A Daily Telegraph sports writer who should surely have known better has recently called England’s defeat by Iceland in the last European Championship the worst in its history. A view endorsed by a less culpable generalist sports correspondent on BBC London TV.

Call that defeat by Iceland a disaster, a humiliation, anything you like, but it paled by comparison with an England team’s 1-0 defeat in Belo Horizonte in the 1950 World Cup by a USA team made up of part-time obscurities, even if a handful of them were only dubiously qualified.

True, there had been an implicit warning when the Americans had lost only 3-1 to Chile in the same group. John Souza from Fall River, an isolated outpost of good football, was an inside left worthy of a place in most of the competing teams, who would keep the English defence on the alert throughout. Other American players rose supremely above themselves. Ed McIlvenny, the right-half and captain, was in fact a Scot who had recently been given a free transfer by Wrexham.

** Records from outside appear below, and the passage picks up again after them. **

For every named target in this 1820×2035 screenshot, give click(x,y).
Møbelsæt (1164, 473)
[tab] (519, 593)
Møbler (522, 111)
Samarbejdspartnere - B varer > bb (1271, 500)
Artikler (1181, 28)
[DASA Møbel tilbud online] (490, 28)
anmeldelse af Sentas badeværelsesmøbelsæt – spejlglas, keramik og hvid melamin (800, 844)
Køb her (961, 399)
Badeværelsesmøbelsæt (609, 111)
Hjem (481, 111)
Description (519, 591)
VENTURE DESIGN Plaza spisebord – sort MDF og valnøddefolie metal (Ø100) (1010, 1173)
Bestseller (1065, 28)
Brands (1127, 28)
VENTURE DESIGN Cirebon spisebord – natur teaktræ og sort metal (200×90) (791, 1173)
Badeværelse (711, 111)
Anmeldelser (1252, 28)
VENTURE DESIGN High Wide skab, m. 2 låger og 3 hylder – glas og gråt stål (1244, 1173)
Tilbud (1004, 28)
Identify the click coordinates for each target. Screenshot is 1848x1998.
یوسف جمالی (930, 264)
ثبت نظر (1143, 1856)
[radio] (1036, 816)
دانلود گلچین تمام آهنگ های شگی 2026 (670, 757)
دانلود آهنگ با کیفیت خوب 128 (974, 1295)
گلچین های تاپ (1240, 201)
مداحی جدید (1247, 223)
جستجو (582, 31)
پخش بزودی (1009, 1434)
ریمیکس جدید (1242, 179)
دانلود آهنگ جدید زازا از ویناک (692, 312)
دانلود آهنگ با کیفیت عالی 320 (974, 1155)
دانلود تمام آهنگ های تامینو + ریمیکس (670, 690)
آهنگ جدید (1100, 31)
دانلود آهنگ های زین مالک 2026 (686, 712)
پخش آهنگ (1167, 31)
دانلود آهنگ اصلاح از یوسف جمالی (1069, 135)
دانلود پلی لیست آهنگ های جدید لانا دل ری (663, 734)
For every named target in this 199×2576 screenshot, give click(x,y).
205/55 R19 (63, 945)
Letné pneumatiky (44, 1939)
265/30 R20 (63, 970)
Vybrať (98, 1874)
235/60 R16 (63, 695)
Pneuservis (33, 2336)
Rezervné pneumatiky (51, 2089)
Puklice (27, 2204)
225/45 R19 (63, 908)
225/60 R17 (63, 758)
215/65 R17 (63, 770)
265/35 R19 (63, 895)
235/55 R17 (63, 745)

Yet everything seemed in England’s favour. Away from the clammy conditions of Rio, they could now breathe crisp mountain air, even if the stadium was primitive, the pitch bumpy. And on paper, at least, that England team utterly surpassed the doomed side which so many years later would succumb to Iceland; most of whose players were operating for established European clubs.

Disdaining the primitive dressing rooms at the Belo Horizonte ground, the England team prepared in the comfortable quarters afforded to them in the Morre Velho English-owned nearby goldmine. The sole selecter, Arthur Drewery from Grimsby, decided sensibly enough to field a full English eleven which would not include the peerless Stanley Matthows on the right flank. But why in these circumstances should it? The team had the acrobatic Bert Williams in goal, Alf Ramsey, a future World Cup-winning manager, at right-back, Stan Mortensen and Wilf Mannion as the celebrated inside forwards, the famously elusive Tom Finney on the right wing. And England couldn’t score!

Chance after chance was missed. Borghi was defiant in the American goal. And suddenly, after 37 minutes, the incredible happened: the Americans scored. A cross, or was it an attempted shot by their wing-half Bahr, was met by the head of the British born centre-forward Joe Gaetjens just before Bert Williams could reach the ball.

There would for all England’s pressure and desperation, be no other scoring. “That’s all we need to make the game go in the United States,” enthused the USA manager Bill Jeffrey, but the great American sports public simply turned over and went back to sleep.

“The Americans were fitter, faster, better fighters,” said Stanley Rous, the dominating FA Secretary. That seemed a little controversial, but there was no gainsaying the result. A deep disaster.


Jack Wilshere for England? It alas seems unlikely, even though the form he recently showed – admittedly against mere Doncaster Rovers – in a League Cup game suggested he was firing on all cylinders again, after breaking a leg while on loan with Bournemouth.

For Wilshere, whose two splendid goals not so long ago saved England’s face in Slovenia, it will be hard to win a place in the Gunners’ top team, where midfielders abound. In their victory, 2-0 over West Bromwich Albion, even that highly talented central midfielder Aaron Ramsey was largely deployed out of position on the right flank.

But who in that prosaic England team in capable in the old Italian phrase of inventing the game? Wilshere in form can do it. But he will have to wait at least till the markets open again in January if he is to move to first-team football elsewhere. In the meantime, what other English player is so capable of passing the ball to such effect?


Talking of irrelevante competitions, what of the Europa League? Once upon a time we had a vibrant Cup-winners Cup, but one major club after another has joined the senior European competition and the present Thursday competition is devoid of glamour.

There has been a kind of Gadarene rush by major clubs to a senior competition which is now arguably over populated. But there is little hope of turning back the clock.